▶ **DIRECTIONS FOR THIS TASK**
Repeat the span of the entries below that starts at the line with "Given: Toggle NASDAQ" and ends at the line with "The height and width of the screenshot is (833, 1358).", nothing more. Skip the pictures.

Data items
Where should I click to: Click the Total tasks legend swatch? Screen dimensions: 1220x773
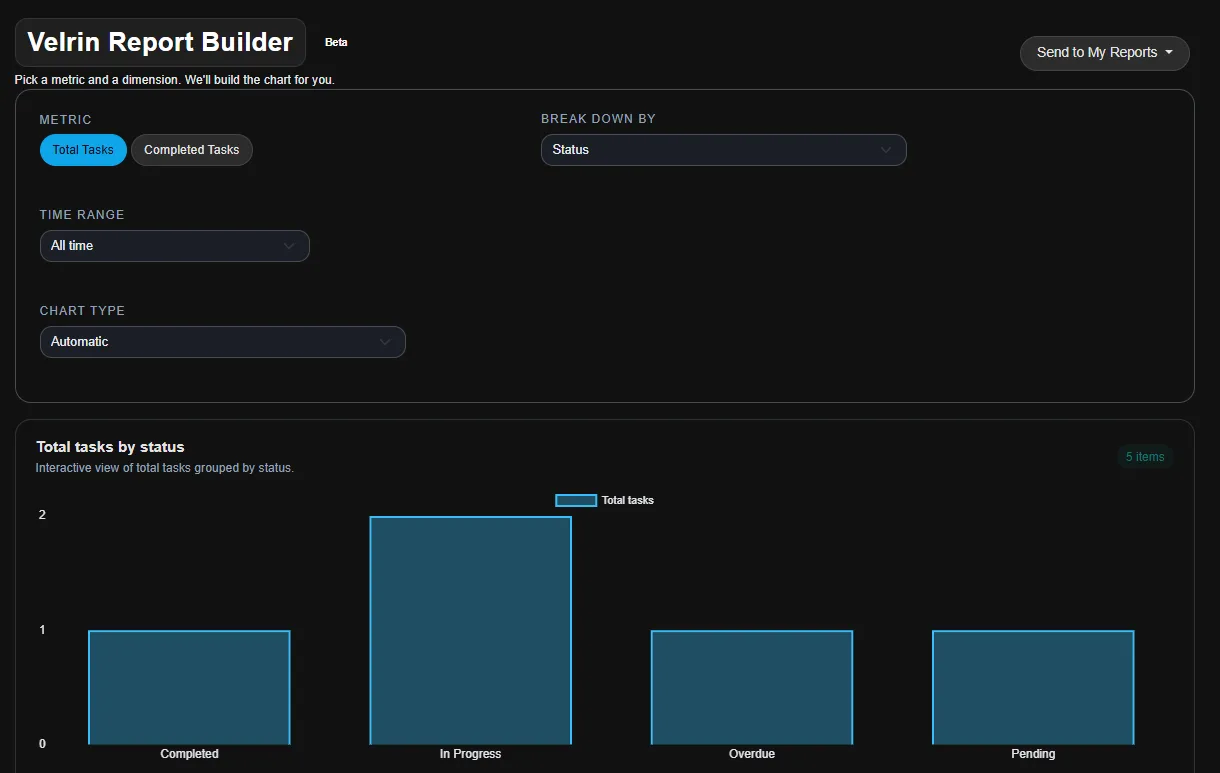pyautogui.click(x=575, y=500)
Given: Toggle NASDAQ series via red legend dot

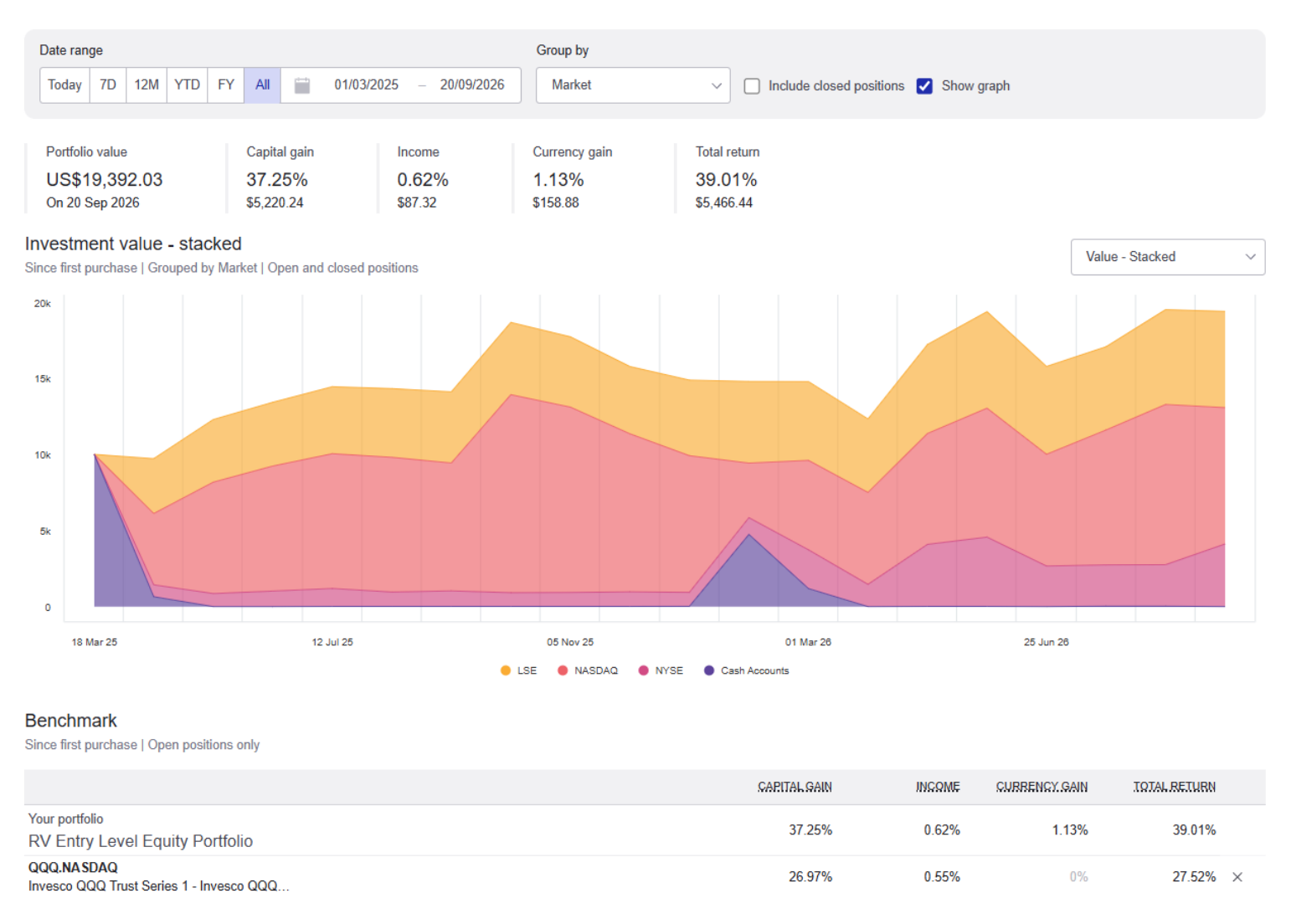Looking at the screenshot, I should tap(563, 670).
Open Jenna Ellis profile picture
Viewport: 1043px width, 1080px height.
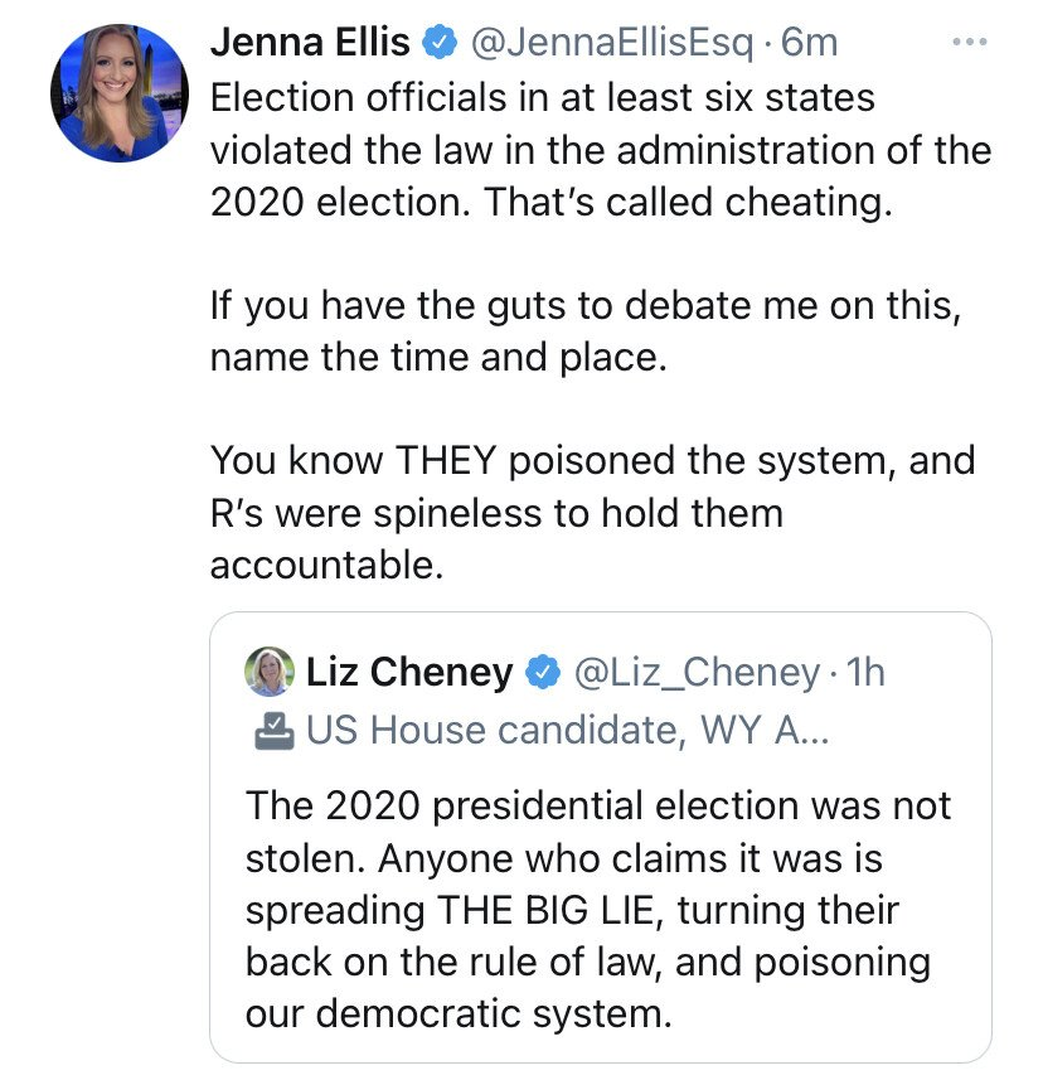118,93
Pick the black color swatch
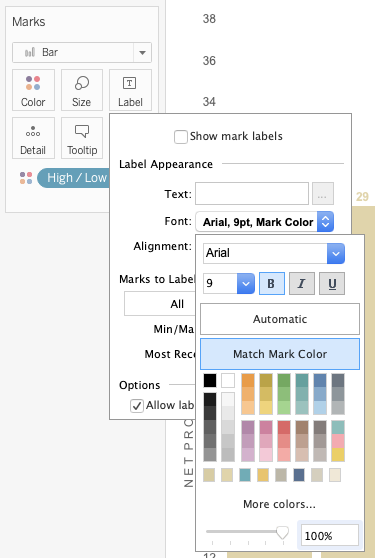The height and width of the screenshot is (558, 375). pyautogui.click(x=210, y=380)
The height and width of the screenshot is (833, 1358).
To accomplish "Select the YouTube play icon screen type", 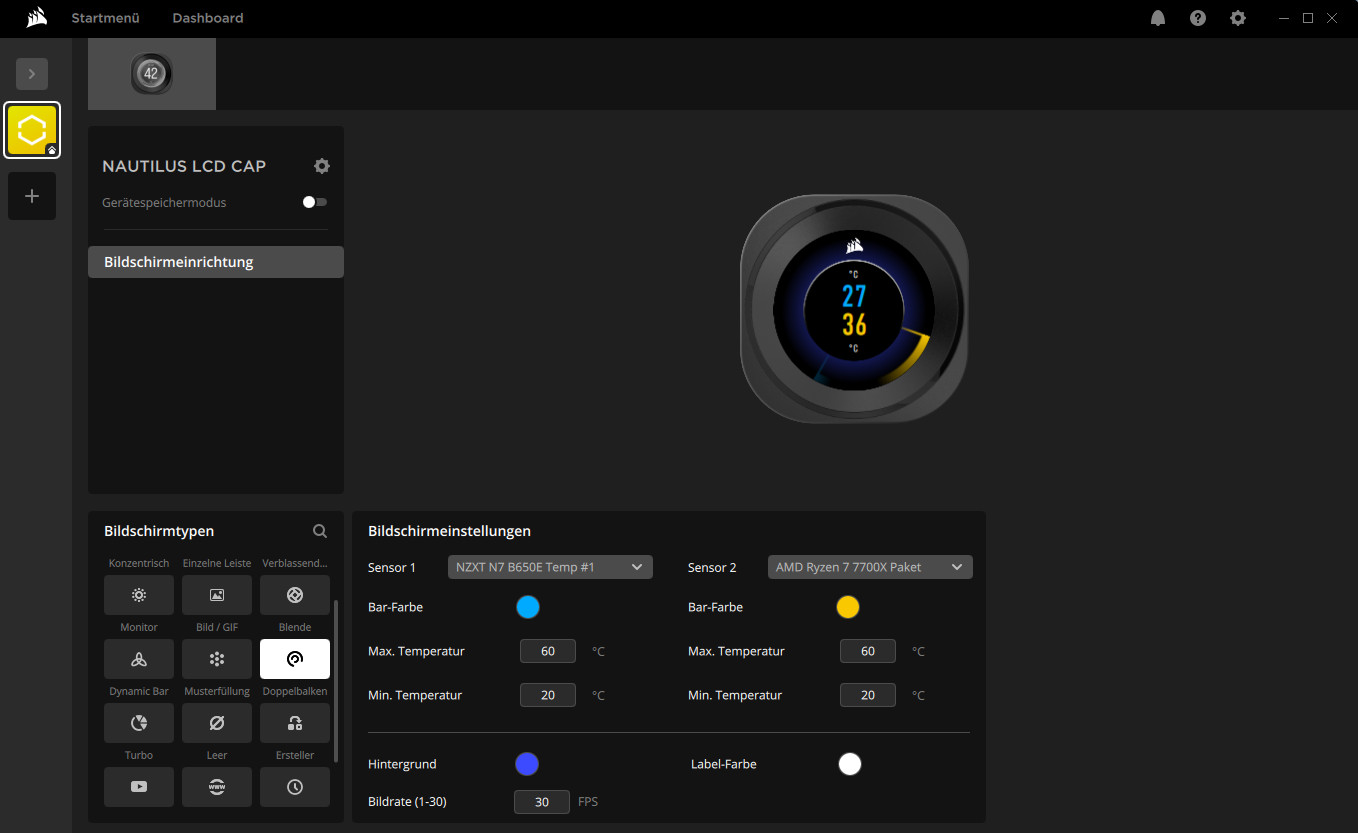I will pos(139,787).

▶ **RESPONSE TO THE TASK**
Given: Toggle NASDAQ series via red legend dot

Looking at the screenshot, I should tap(563, 670).
Open Jenna Ellis profile picture
Viewport: 1043px width, 1080px height.
118,93
Pick the black color swatch
The height and width of the screenshot is (558, 375). pyautogui.click(x=210, y=380)
The height and width of the screenshot is (833, 1358).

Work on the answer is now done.